Le campane erano state le prime a essere messe a tacere dai jihadisti, perché segno visibile del radicamento cristiano in quelle terre. Abbattute, fuse, fatte a pezzi. Non è un caso che i liberatori, per manifestare l’inizio della svolta, per dare significato alla riconquista delle città e dei villaggi occupati, si dirigano subito nelle chiese, ricomponendo e pulendo le statue dei santi e dei martiri, sistemando gli altari e facendo suonare le campane. Era stato il patriarca di Baghdad, mar Raphaël Louis I Sako, pochi giorni fa, a lanciare un appello affinché tutte le comunità cristiane irachene si unissero in preghiera per sostenere la battaglia decisiva. “Vorremmo salutare con oroglio il coraggioso esercito iracheno, la polizia federale, i peshmerga e la mobilitazione popolare e le forze della coalizione unite nella liberazione di Mosul e delle città della zona di Ninive. Affermiamo – si legge in una Nota ufficiale del Patriarcato – il nostro sostegno a loro in questo compito nobile e difficile, offrendo le nostre preghiere giornaliere al Signore”.
II patriarca di Baghdad, mar Raphaël Louis I Sako (foto LaPresse)

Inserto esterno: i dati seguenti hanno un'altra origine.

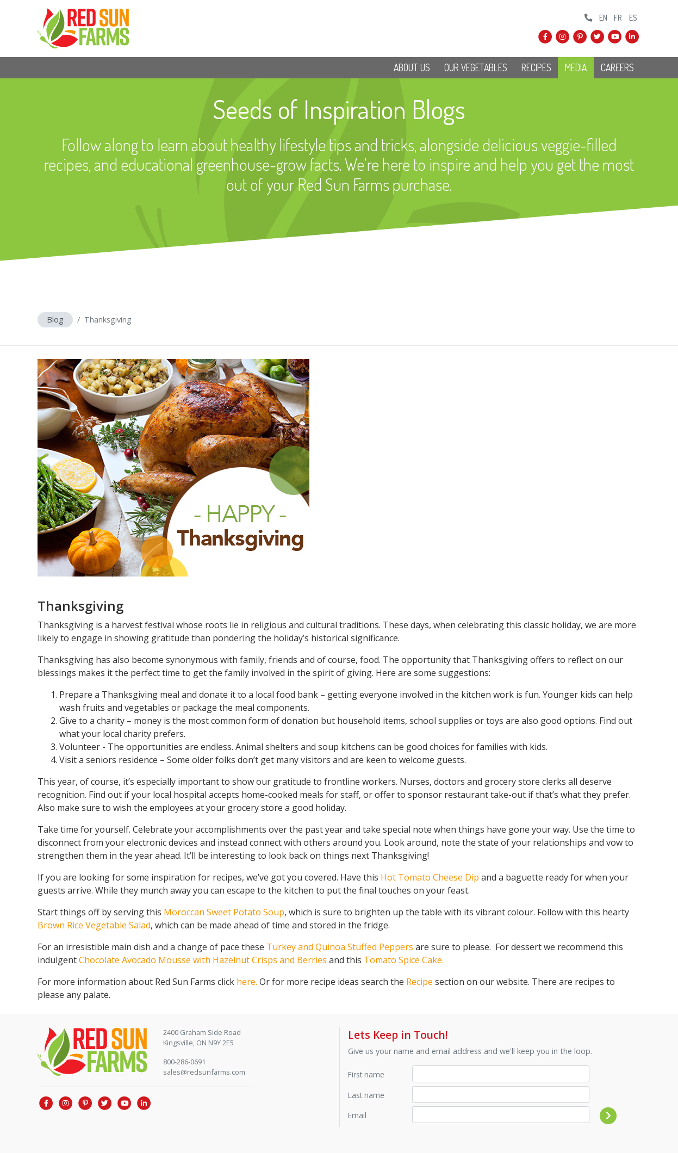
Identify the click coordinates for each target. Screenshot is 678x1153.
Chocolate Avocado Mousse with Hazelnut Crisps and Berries (203, 960)
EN (603, 17)
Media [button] (576, 67)
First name (366, 1074)
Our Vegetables (475, 67)
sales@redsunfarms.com (204, 1072)
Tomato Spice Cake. (404, 960)
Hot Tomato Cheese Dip (430, 877)
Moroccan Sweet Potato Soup (224, 912)
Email (357, 1115)
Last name (366, 1095)
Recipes (536, 67)
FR (618, 17)
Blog (55, 319)
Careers (617, 67)
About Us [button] (412, 67)
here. (247, 982)
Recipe (419, 982)
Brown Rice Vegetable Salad (94, 925)
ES (633, 17)
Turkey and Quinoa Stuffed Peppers (339, 947)
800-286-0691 (184, 1062)
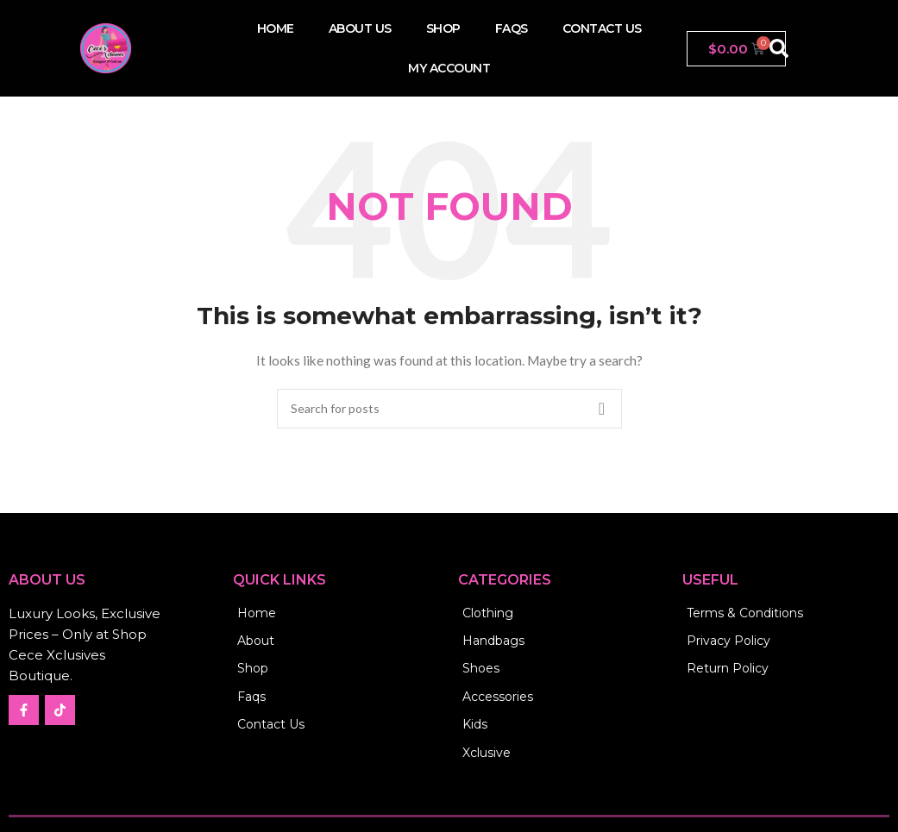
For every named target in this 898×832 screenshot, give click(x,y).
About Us (360, 28)
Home (275, 28)
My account (449, 68)
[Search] (449, 409)
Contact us (602, 28)
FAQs (511, 28)
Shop (443, 28)
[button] (779, 48)
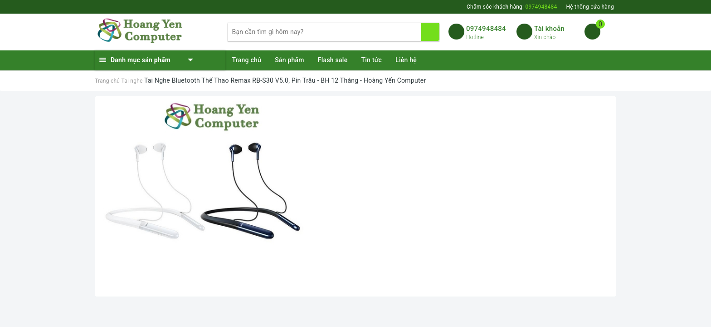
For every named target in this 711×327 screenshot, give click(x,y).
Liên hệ (406, 60)
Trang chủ (247, 60)
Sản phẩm (289, 60)
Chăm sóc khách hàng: (512, 7)
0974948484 (486, 29)
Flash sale (333, 60)
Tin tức (371, 60)
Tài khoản (549, 29)
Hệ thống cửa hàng (590, 7)
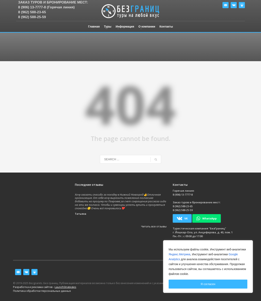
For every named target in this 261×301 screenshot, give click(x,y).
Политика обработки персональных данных (42, 291)
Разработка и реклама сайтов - (44, 287)
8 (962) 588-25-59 (32, 17)
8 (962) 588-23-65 (32, 12)
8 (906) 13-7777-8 (183, 194)
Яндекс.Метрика (179, 254)
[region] (208, 266)
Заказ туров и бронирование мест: (53, 2)
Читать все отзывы (154, 226)
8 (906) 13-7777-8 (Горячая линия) (46, 7)
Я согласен (208, 284)
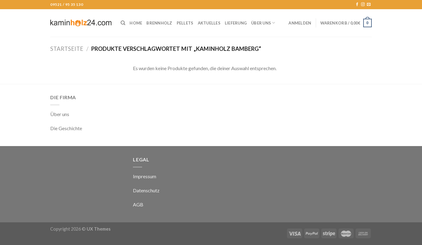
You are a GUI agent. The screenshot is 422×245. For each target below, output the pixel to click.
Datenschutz (146, 190)
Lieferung (236, 23)
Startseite (66, 48)
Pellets (185, 23)
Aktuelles (209, 23)
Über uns (263, 23)
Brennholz (159, 23)
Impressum (144, 176)
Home (136, 23)
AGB (138, 204)
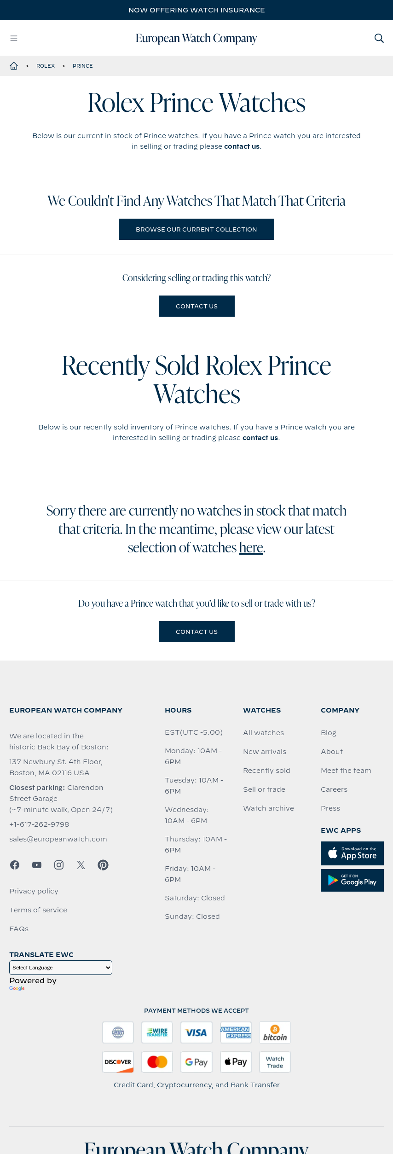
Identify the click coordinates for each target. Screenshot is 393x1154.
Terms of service (38, 910)
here (251, 549)
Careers (334, 789)
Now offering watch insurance (196, 10)
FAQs (19, 929)
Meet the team (346, 770)
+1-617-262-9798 (39, 824)
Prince (83, 66)
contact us (242, 146)
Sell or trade (264, 789)
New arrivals (264, 751)
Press (330, 808)
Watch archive (268, 808)
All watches (263, 732)
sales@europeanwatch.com (58, 839)
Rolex (45, 66)
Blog (328, 732)
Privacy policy (33, 891)
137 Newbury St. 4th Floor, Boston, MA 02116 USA (56, 767)
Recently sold (266, 770)
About (332, 751)
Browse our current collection (196, 229)
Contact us (197, 306)
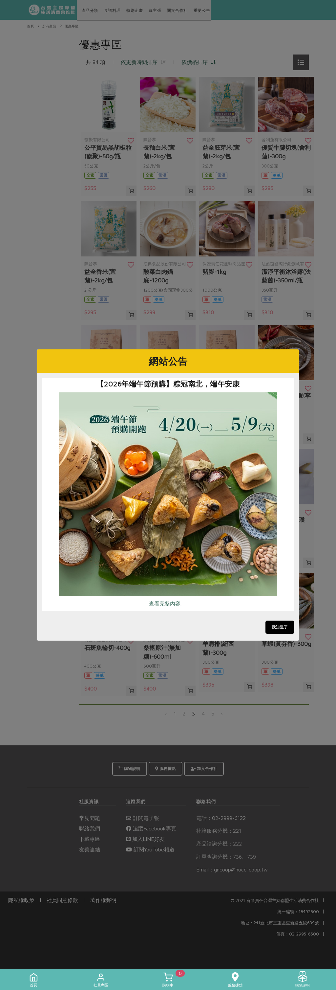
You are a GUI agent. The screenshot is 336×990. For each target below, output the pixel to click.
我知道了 (280, 627)
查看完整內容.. (165, 603)
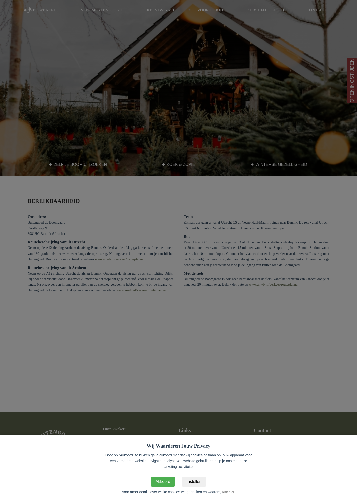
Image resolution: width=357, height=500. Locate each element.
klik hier (228, 492)
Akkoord (163, 481)
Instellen (194, 481)
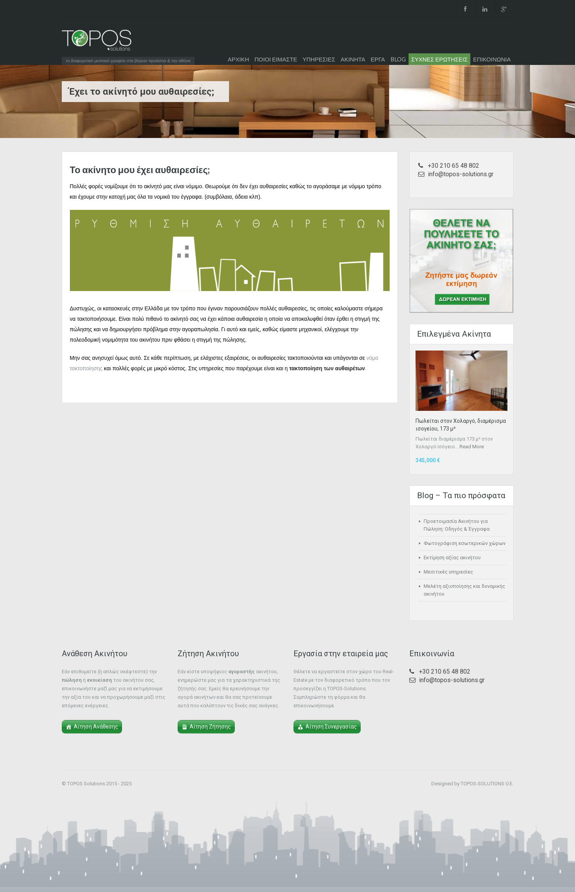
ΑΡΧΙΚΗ (238, 59)
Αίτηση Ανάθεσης (96, 726)
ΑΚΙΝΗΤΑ (353, 59)
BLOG (398, 59)
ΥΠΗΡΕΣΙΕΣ (319, 59)
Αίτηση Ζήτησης (210, 726)
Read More (472, 446)
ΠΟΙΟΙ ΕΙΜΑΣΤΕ (275, 59)
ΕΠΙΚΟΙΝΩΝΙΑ (492, 59)
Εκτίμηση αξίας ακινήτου (452, 557)
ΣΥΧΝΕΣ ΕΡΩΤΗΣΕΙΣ (439, 59)
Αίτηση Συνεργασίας (331, 726)
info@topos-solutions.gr (461, 174)
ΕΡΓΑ (378, 59)
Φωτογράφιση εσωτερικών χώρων (464, 543)
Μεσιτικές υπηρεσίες (448, 572)
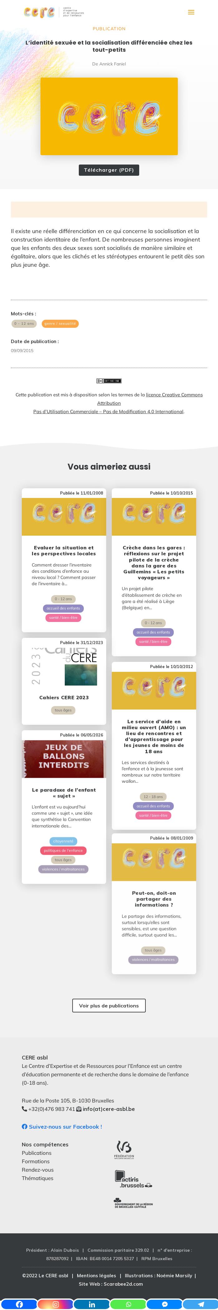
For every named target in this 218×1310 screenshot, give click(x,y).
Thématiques (37, 1178)
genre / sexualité (60, 323)
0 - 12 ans (24, 323)
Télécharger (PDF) (109, 170)
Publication (109, 28)
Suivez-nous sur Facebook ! (62, 1126)
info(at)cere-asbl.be (109, 1109)
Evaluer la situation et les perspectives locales (64, 545)
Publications (36, 1153)
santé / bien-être (63, 612)
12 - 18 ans (153, 775)
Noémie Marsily (174, 1276)
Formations (36, 1161)
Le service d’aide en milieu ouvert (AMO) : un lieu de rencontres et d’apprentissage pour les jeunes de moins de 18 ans (154, 715)
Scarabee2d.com (123, 1284)
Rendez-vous (38, 1169)
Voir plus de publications (109, 1005)
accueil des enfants (63, 602)
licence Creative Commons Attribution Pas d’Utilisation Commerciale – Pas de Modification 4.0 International (118, 403)
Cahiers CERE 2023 (64, 681)
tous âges (63, 694)
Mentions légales (96, 1276)
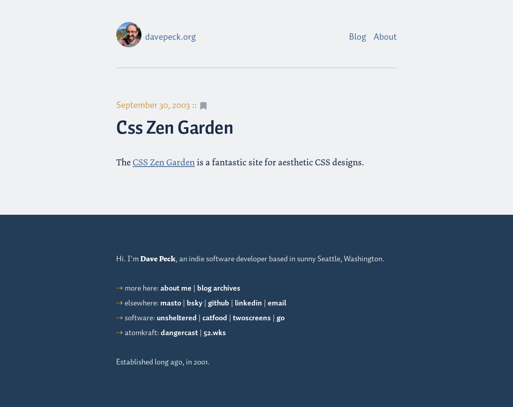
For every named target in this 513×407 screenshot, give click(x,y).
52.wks (215, 333)
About (385, 37)
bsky (194, 303)
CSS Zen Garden (164, 162)
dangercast (179, 333)
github (218, 303)
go (281, 318)
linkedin (248, 303)
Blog (357, 37)
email (277, 303)
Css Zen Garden (175, 128)
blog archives (218, 288)
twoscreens (252, 318)
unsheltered (177, 318)
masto (170, 303)
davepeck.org (170, 37)
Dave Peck (158, 259)
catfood (214, 318)
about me (176, 288)
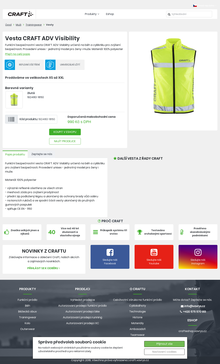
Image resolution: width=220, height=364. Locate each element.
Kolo (27, 323)
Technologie (137, 311)
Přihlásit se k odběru (44, 268)
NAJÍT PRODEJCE (65, 141)
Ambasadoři (138, 329)
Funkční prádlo (27, 300)
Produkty (92, 14)
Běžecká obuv (27, 311)
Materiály (137, 323)
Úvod (8, 24)
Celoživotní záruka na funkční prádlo (137, 300)
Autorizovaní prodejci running (82, 317)
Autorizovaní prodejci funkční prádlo (82, 306)
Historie (137, 317)
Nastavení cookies (164, 352)
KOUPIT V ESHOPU (65, 132)
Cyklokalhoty (137, 306)
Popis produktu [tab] (15, 154)
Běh (27, 306)
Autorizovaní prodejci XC (82, 323)
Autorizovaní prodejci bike (82, 311)
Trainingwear (34, 24)
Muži (18, 24)
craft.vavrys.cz (139, 360)
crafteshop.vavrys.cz (193, 331)
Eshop (110, 14)
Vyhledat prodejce (82, 300)
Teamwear (137, 335)
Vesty (50, 24)
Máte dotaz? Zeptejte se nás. (192, 300)
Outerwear (27, 329)
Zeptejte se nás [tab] (41, 154)
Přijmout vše (164, 344)
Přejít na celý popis (17, 54)
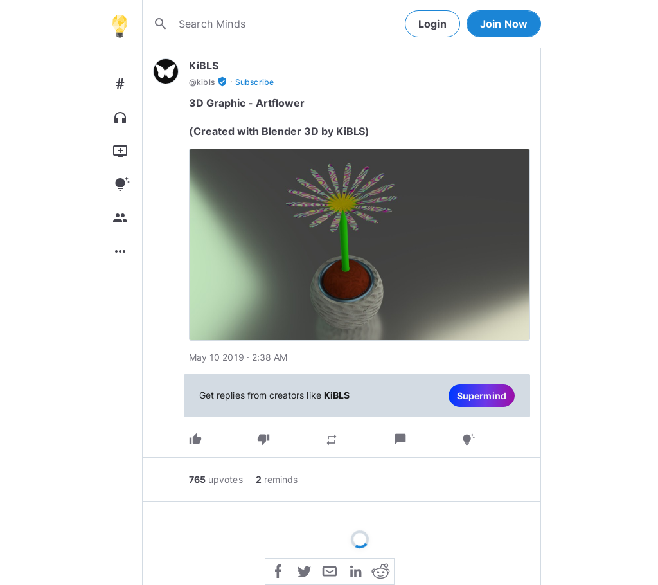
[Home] (119, 23)
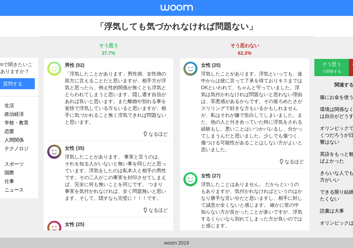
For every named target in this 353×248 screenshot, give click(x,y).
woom (176, 7)
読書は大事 (332, 211)
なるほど (156, 134)
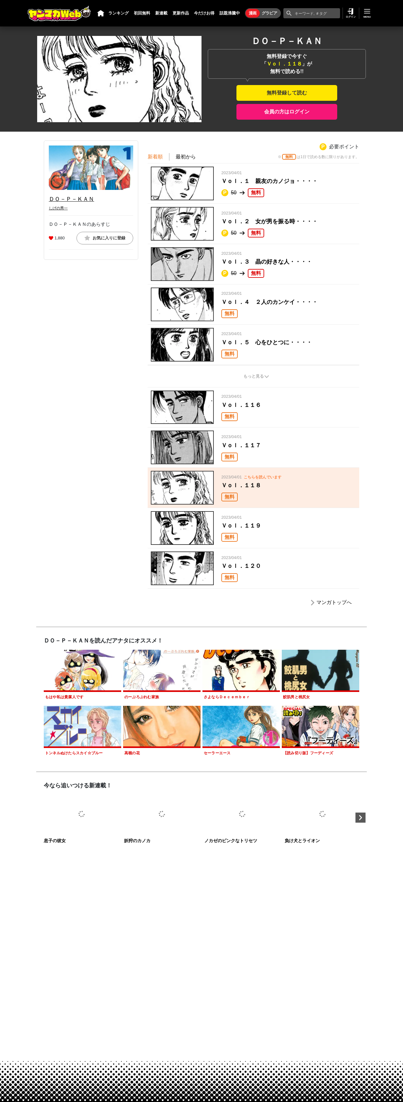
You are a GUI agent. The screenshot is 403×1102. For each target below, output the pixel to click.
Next (360, 818)
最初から (186, 156)
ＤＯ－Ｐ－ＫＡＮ (71, 199)
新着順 (155, 156)
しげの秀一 (58, 208)
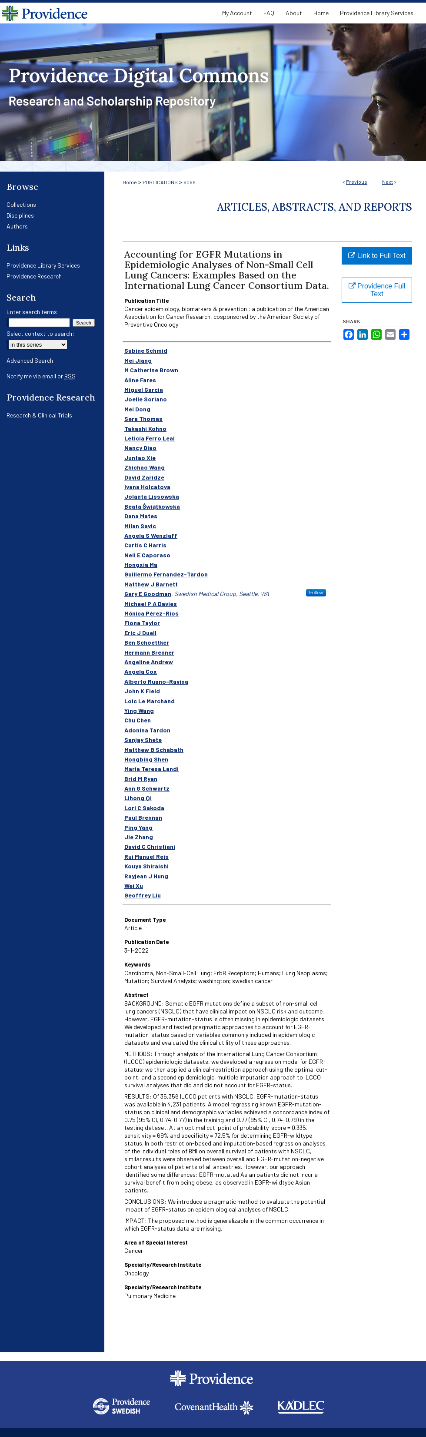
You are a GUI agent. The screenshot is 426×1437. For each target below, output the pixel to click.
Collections (21, 204)
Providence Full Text (377, 290)
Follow (316, 592)
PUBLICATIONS (160, 182)
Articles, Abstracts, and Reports (314, 207)
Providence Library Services (43, 265)
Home (130, 182)
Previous (356, 182)
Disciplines (20, 215)
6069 (189, 182)
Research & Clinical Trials (39, 415)
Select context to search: (40, 333)
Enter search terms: (33, 311)
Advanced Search (30, 360)
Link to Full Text (376, 255)
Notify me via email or (41, 376)
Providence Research (34, 276)
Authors (17, 226)
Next (387, 182)
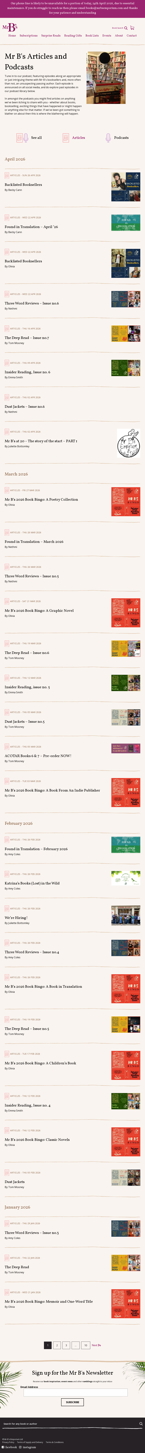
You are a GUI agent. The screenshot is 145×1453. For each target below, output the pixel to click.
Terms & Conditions (55, 1442)
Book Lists (92, 36)
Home (12, 36)
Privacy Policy (8, 1442)
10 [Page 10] (85, 1345)
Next (96, 1345)
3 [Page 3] (66, 1345)
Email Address (29, 1387)
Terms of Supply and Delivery (30, 1442)
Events (106, 36)
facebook (11, 1447)
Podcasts (121, 138)
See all (36, 138)
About (119, 36)
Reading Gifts (73, 36)
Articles (78, 138)
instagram (29, 1447)
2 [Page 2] (57, 1345)
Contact (132, 36)
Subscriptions (29, 36)
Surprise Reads (51, 36)
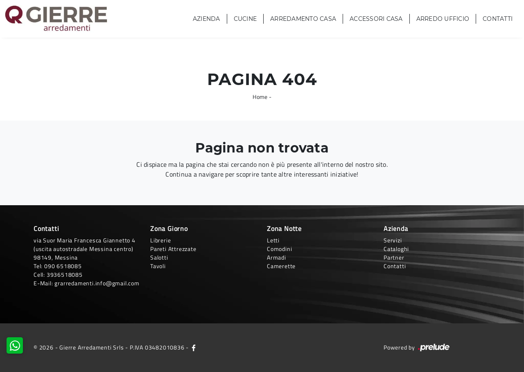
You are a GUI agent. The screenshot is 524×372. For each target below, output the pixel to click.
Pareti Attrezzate (173, 248)
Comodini (279, 248)
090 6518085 (63, 266)
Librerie (160, 240)
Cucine (245, 18)
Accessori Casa (376, 18)
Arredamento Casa (303, 18)
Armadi (276, 257)
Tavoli (158, 266)
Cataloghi (396, 248)
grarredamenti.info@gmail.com (96, 283)
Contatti (498, 18)
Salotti (159, 257)
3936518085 (65, 274)
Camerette (281, 266)
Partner (394, 257)
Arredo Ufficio (443, 18)
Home (260, 96)
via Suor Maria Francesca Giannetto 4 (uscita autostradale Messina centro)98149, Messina (85, 249)
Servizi (393, 240)
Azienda (206, 18)
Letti (273, 240)
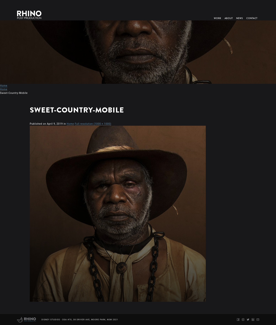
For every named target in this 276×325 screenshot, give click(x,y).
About (229, 18)
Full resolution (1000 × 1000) (93, 123)
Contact (251, 18)
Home (3, 85)
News (239, 18)
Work (217, 18)
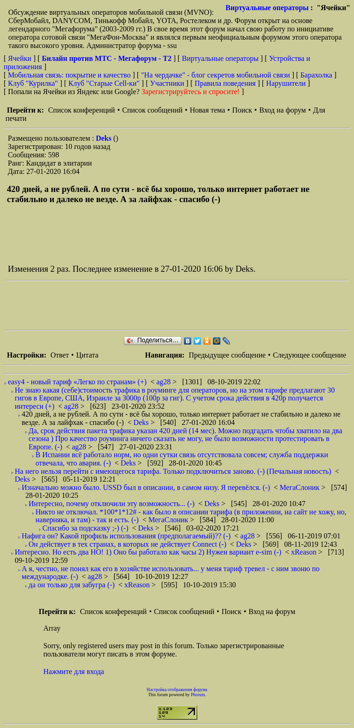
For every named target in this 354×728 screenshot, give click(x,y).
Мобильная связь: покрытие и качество (69, 75)
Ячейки (20, 58)
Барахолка (316, 75)
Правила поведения (225, 83)
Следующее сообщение (309, 355)
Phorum (198, 694)
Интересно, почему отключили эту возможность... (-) (112, 503)
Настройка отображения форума (177, 689)
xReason (304, 552)
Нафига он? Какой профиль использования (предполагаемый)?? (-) (126, 536)
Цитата (87, 355)
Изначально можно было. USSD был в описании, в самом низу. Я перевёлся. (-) (146, 487)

Domenica, al termine dell’Angelus, era stato il Papa a lanciare un appello per la protezione dei civili che si trovano intrappolati nella morsa jihadista: “In queste ore drammatiche, sono vicino all’intera popolazione dell’Iraq, in particolare a quella della città di Mosul. I nostri animi sono scossi dagli efferati atti di violenza che da troppo tempo si stanno commettendo contro i cittadini innocenti, siano musulmani, siano cristiani, siano appartenenti ad altre etnie e religioni. Sono rimasto addolorato nel sentire notizie dell’uccisione a sangue freddo di numerosi figli di quell’amata terra, tra cui anche tanti bambini. Questa crudeltà ci fa piangere, lasciandoci senza parole”.